Do you eat calcium foods wrong? Don't let “calcium” slip away

Can beef do calcium? Is eating vegetable not related to calcium supplementation? Whose milk is high in milk and milk? I believe this is a problem that many people are not necessarily clear about. Those who need calcium supplements, want to correct calcium in the diet, you must carefully select your food, together to correctly understand the common misconceptions of calcium in the diet.

How to promote calcium absorption in the diet is not necessarily known to everyone. If you are not careful, you may fall into the wrong zone and choose the wrong food. As a result, the absorption of calcium is hindered! Take a look at these common misconceptions about calcium supplements. What exactly happened to hit you?

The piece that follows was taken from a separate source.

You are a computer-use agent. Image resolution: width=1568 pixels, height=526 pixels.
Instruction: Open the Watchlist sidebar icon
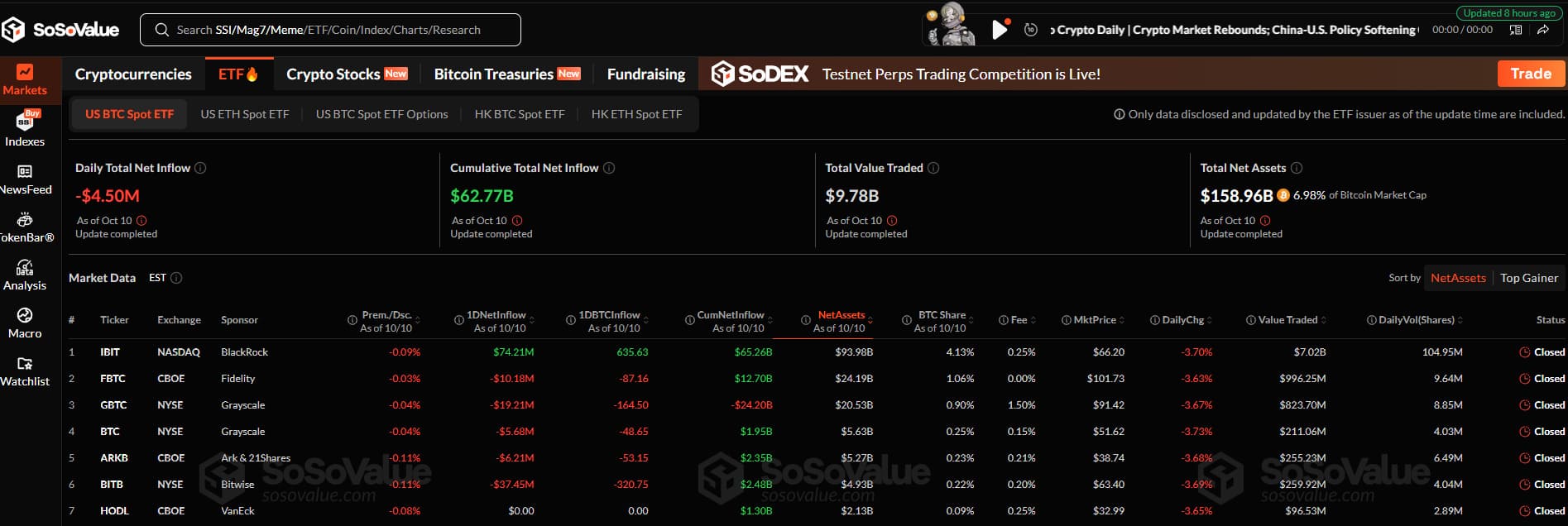(25, 363)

1, think that eating beef is beneficial to bones

Many people believe that Westerners have strong bones because they love beef. In fact, many people who eat a lot of beef are people whose calcium deficiency is quite serious. This is because beef itself has extremely low calcium content. In fact, all meat is like this. At the same time, the meat contains a lot of "acidic elements", mainly phosphorus, sulfur and chlorine.

They tend to make the blood acidic, and the body has to use the calcium ions in food and bones to neutralize acidic elements, thus increasing the loss of calcium in the body and reducing the absorption of calcium. Therefore, calcium-deficient middle-aged and elderly people should properly control the intake of meat, whether red meat or white meat.

2, that eating vegetables and bone health has nothing to do

While many people love animal food, they rarely pay attention to supplementing vegetables. They think that there are only some dietary fiber and vitamins in the vegetables, which have nothing to do with bone health. In fact, vegetables not only contain large amounts of potassium and magnesium, they can help maintain acid-base balance and reduce the loss of calcium. Some vegetables also contain a lot of calcium.

Green leafy vegetables are mostly medium sources of calcium, such as rapeseed, pakchoi, kale, celery, etc., are calcium vegetables that can not be ignored. Studies in recent years have confirmed that vitamin K in green leafy vegetables is a key factor in the formation of osteocalcin, and osteocalcin is essential for the deposition of calcium into bones.